In America the Seven Years’ War was characterized by the British seizure of Canada and Cuba, Indian strife— and also conspicuous intercolonial commerce among the European combatants. The Family Compact powers, France and Spain, certainly traded essential commodities in the period 1756-1763. French and Spanish settlements also conducted business with their English enemies in almost all stages of the long struggle. Abundant evidence exists of continuous commerce between the British colonies and Spanish Florida. Through the eighteenth century South Carolina and St. Augustine engaged in constant traffic because, according to the situado, the Captaincy General of Cuba failed to provide the impecunious colony with sufficient supplies. The French and Indian War did not disrupt such trading enterprises.

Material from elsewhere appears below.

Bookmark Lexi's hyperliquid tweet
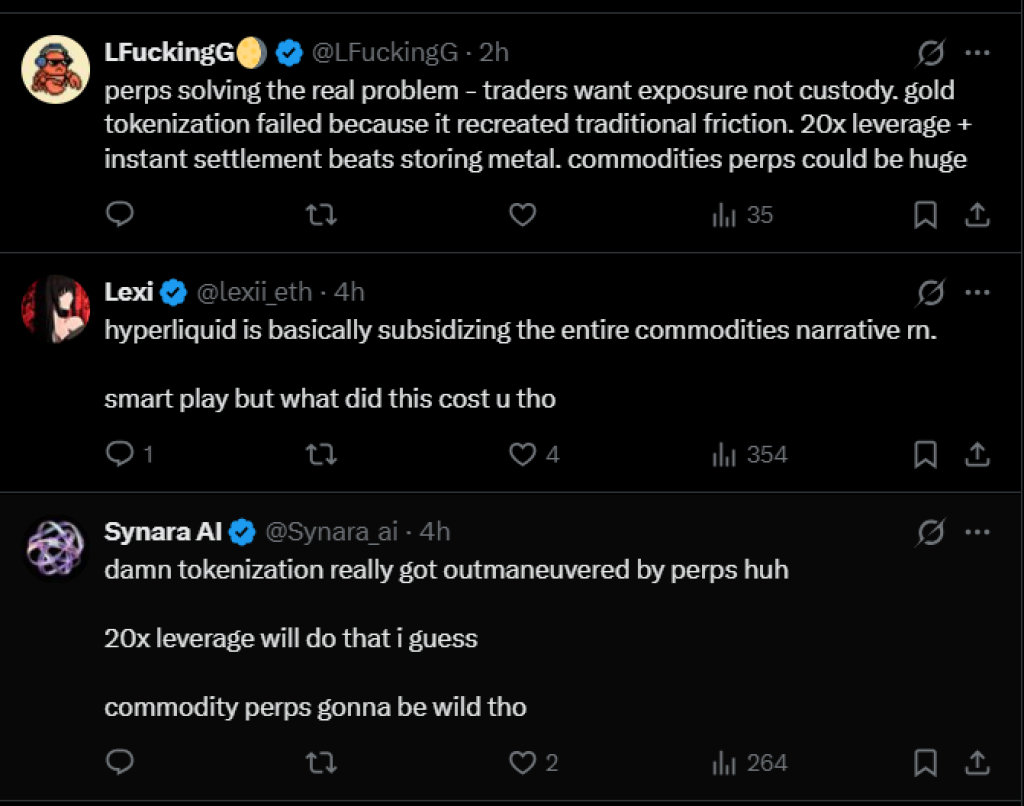pyautogui.click(x=926, y=455)
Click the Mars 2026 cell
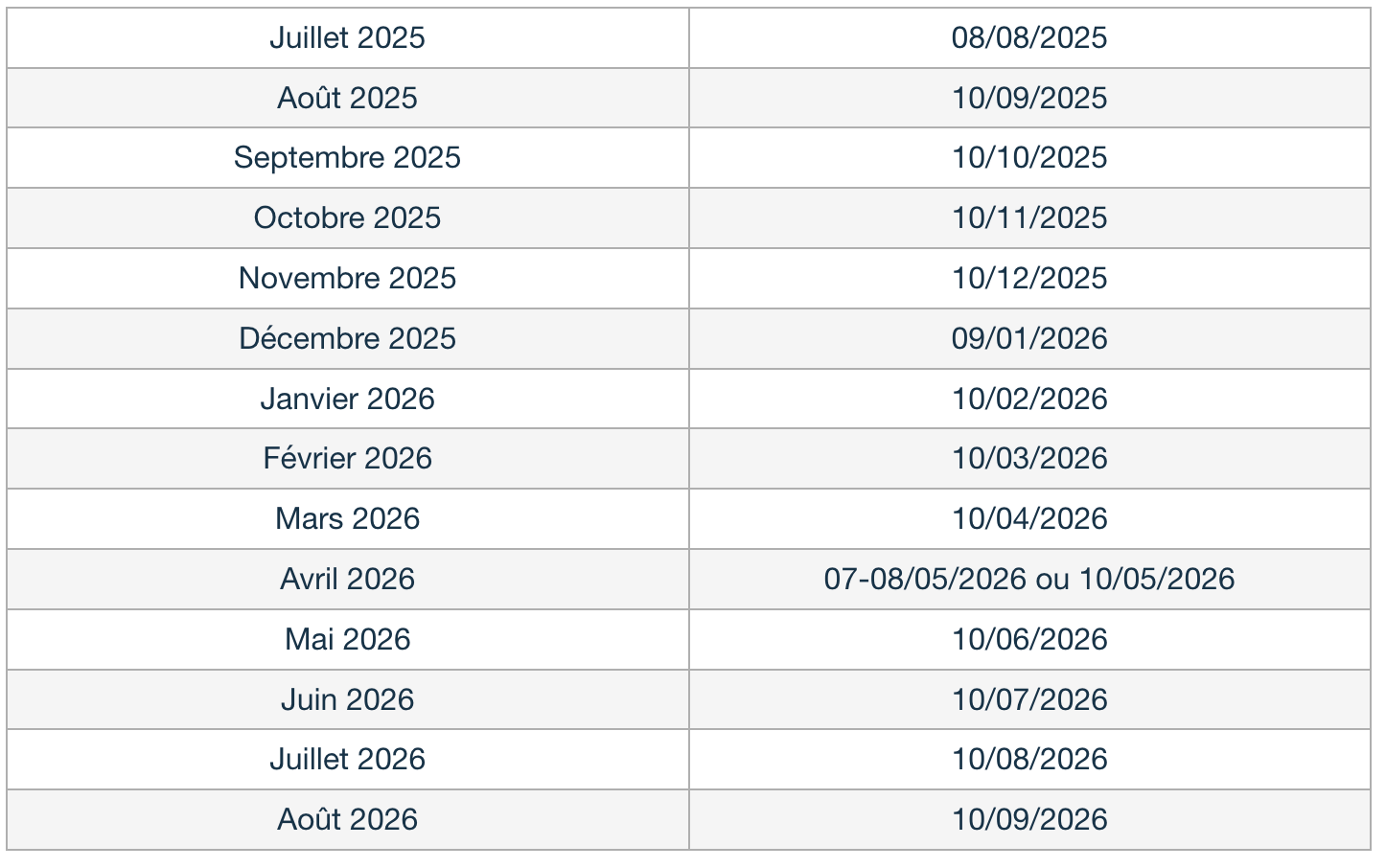This screenshot has height=868, width=1386. click(347, 519)
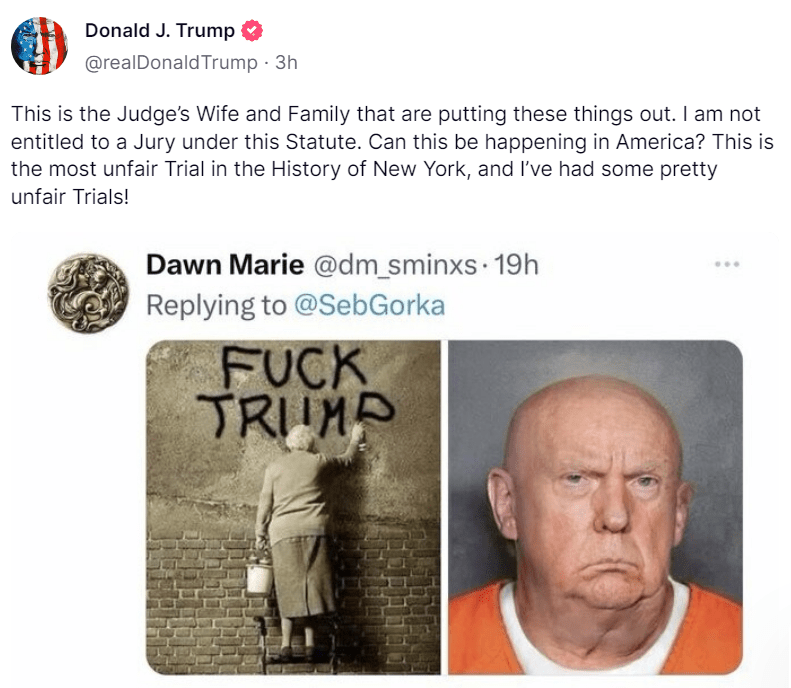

Commerce also continued between English and French settlements during the Seven Years’ War, as this documentary monograph clearly demonstrates. Parlementaires or “truce ships” were employed to exchange prisoners and transport legal and contraband traffic between the belligerents. In this well-researched and -written work students of colonial history will find a fascinating case study of such commerce in French Louisiana. The monograph also offers some interesting revelations regarding the status of anti-Semitism in colonial Louisiana and the bitter rivalries which almost incapacitated the French government in New Orleans near the end of the international war. Governor Kerlérec and Commissaire Ordonnateur Rochemore unfortunately became involved in a disruptive competition for power in the American province.
A very incisive view of the French bureaucracy and its operations thus emerges from the story of the controversy in colonial Louisiana. This mongraph makes an important documentary contribution to the study of colonial life in America at the close of the French and Indian War.